The glacial pace of sea-level rise

manhattanafter_sm.jpg“Flow velocities of ocean-ending outlet glaciers would have to be about 49 km/yr, 70 times faster than those glaciers move today” for Greenland to raise sea level 2 m, says Tad Pfeffer about his new research in Science. That’s three times faster than he and his colleagues have ever observed an outlet glacier to move. This doesn’t mean sea level isn’t rising due to glacier melt. Actually, the oceans could rise more and faster than International Panel on Climate Change (IPCC) scientists believed possible.

Image from Free Geography Tools

There is a nice write-up on the latest and greatest thought-exercise on global warming and sea level rise (SLR) at Scientific American online, complete with links to stunning pictures of glacier flows. The basic premise of the story is that Greenland, the world’s largest island, holds enough ice to raise global sea levels by 7 meters. That’s enough to sink parts of Manhattan. Try it yourself. But the thrust of the research is that Greenland’s ice melt won’t sink Manhattan because the glaciers are moving too slowly for a global SLR of more than 2 little ol’ meters.

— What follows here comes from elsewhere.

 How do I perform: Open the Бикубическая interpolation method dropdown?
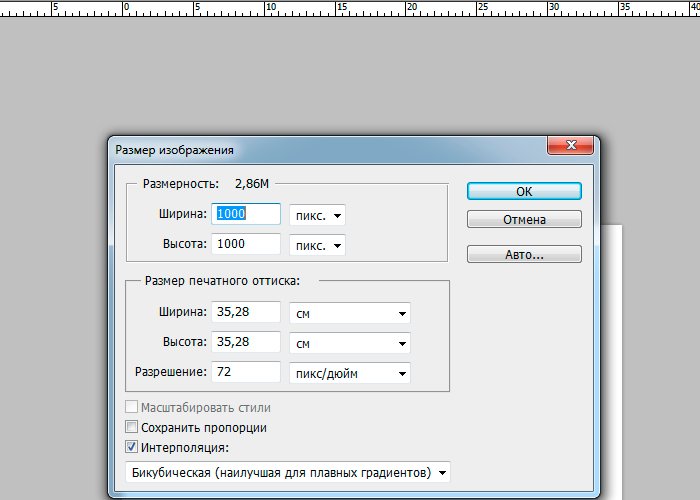pyautogui.click(x=288, y=472)
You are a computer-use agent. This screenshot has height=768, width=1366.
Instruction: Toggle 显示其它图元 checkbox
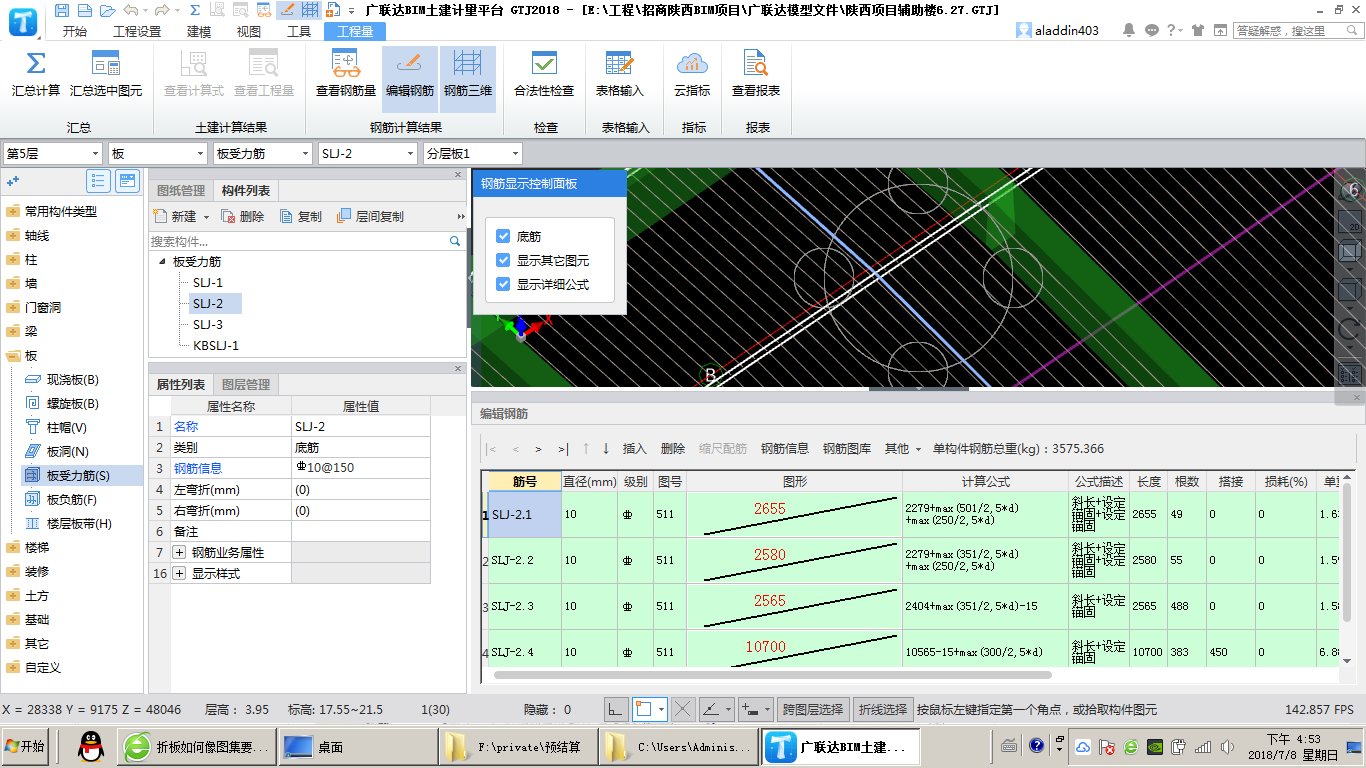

Low range scenarios predict SLR < 1 m by year 2100, including thermal expansion. Global warming denialists may claim that the results of the study downplay the effects of sea level rise, but they do not. One to two meters is a significant rise for low-lying coastal communities. Furthermore, the new estimate is higher than the high-end IPCC estimate of 0.16- 0.60 m SLR by 2100. Coastal communities, beware of this state of denial. Seawalls will not help you. They’ll just drain your municipal budget. Focus instead on outbound highways and bridges.

Now, I am no expert on global warming. I am skeptical of Doomsday scenarios (the world was supposed end 25 years ago). But, I study oceanography, listen to my professors, and choose to defer to experts when possible. Now that so many climate scientists agree that Earth is warming and the ice is melting, the pressing question for coastal communities like mine becomes not “if or if not” but “how, when, and where” will sea level rise?


At its core, the research by Pfeffer et al. (2008) studies the question “what is a glacial pace?”, finding it’s not enough raise global sea level more than 2m. However, the global warming model is complicated. Subarctic glaciers in Alaska, Argentina, Canada and Russia contribute 60 percent of sea level rise from glacial melt. And, sudden movements of large Antarctic ice sheets could, shall we say, overcompensate for Greenland’s glacial pace. If the relatively fresh meltwater is buoyant, it will travel in a wave, with peaks and troughs, in the surface layer across the ocean basin until the energy balance is restored. So, as I see it, “average sea level rise” is less important than wave amplitude. One 7 m wave will flood Manhattan, as illustrated above.

However, if the meltwater is cold and relatively dense, it will sink or “downwell” to become part of the North Atlantic bottom water, and begin to travel along the global conveyor belt of thermohaline circulation. In this scenario, the effect of meltwater would be delayed as bottom water travels the globe to upwellings zones in other parts of the world. But warm water expands, too, and there are feedback mechanisms, so really, it all just makes my head hurt.

To me, the real problem is that the trend in SLR estimates is increasing, and the uncertainty, aka the known unknowns are also increasing. One big question remains. What is the glacial pace where it matters the most?

Reference:

Pfeffer, W.T., J. T. Harper, S. O’Neel. 2008. Kinematic Constraints on Glacier Contributions to 21st-Century Sea-Level Rise. Science Vol. 321. no. 5894, pp. 1340 – 1343. DOI: 10.1126/science.1159099

3 Replies to “The glacial pace of sea-level rise”

  1. Makes one wonder how the higher sea level will effect coral communities that are, at least for now, often exposed to air at low tides…

  2. conveyor belt
    I’d like to see what the belt looked like at different periods, like during the ice ages, low sea leverls and when the new world had land bridges damming the currents at Beringia, Panama & Tierra del Fuego-Antarctica.